■ Problem requirements ■
The answer must consist of every line from the data that holds "computer".

■ Supplied information ■
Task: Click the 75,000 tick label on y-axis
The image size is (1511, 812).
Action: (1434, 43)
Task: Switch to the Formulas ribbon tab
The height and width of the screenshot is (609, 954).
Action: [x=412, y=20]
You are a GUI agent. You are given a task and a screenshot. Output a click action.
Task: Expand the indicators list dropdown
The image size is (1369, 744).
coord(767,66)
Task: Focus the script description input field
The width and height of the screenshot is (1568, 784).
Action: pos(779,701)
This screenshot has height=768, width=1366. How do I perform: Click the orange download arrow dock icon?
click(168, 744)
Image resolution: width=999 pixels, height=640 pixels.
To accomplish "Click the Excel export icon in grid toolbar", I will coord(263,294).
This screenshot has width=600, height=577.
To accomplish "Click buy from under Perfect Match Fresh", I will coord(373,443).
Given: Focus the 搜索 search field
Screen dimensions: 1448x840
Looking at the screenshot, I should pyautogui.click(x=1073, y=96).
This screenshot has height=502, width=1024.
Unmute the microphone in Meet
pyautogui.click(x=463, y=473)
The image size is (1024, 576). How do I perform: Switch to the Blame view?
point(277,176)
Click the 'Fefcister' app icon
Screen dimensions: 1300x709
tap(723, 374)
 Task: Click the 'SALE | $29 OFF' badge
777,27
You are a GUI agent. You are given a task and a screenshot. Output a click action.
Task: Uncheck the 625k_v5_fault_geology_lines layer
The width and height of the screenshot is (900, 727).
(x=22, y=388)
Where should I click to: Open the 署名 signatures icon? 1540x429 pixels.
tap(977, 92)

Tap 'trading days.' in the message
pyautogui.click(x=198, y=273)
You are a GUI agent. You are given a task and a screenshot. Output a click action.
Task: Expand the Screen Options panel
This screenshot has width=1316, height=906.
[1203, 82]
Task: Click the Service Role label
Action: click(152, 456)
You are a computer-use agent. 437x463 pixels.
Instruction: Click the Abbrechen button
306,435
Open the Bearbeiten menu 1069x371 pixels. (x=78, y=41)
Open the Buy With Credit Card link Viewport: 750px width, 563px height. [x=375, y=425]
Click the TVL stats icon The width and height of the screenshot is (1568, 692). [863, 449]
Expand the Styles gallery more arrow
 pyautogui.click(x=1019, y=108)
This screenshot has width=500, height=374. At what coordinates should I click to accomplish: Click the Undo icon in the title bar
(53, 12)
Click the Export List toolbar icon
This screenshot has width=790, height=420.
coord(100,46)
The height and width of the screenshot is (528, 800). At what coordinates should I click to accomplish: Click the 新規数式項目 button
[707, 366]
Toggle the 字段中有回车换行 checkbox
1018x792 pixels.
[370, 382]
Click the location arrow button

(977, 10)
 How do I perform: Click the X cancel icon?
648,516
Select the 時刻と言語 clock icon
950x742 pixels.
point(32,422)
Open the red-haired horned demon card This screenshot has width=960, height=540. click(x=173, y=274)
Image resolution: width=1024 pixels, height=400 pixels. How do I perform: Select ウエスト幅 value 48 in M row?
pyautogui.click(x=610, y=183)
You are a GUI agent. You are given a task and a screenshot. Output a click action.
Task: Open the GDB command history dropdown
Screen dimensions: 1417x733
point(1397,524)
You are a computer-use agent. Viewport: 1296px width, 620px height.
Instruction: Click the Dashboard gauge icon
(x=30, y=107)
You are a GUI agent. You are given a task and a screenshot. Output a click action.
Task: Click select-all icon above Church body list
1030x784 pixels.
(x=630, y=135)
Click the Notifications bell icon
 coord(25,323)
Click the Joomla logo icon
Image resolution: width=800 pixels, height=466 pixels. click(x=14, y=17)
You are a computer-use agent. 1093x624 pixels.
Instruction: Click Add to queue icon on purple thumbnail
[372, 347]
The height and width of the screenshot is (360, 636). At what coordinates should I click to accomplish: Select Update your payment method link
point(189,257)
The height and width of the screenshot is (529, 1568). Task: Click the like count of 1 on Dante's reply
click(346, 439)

■ The completed task ■
You are a computer-use agent. 437x463 pixels.
You are a computer-use agent. Viewport: 1296px width, 620px height.
You are a computer-use agent. 1093x624 pixels.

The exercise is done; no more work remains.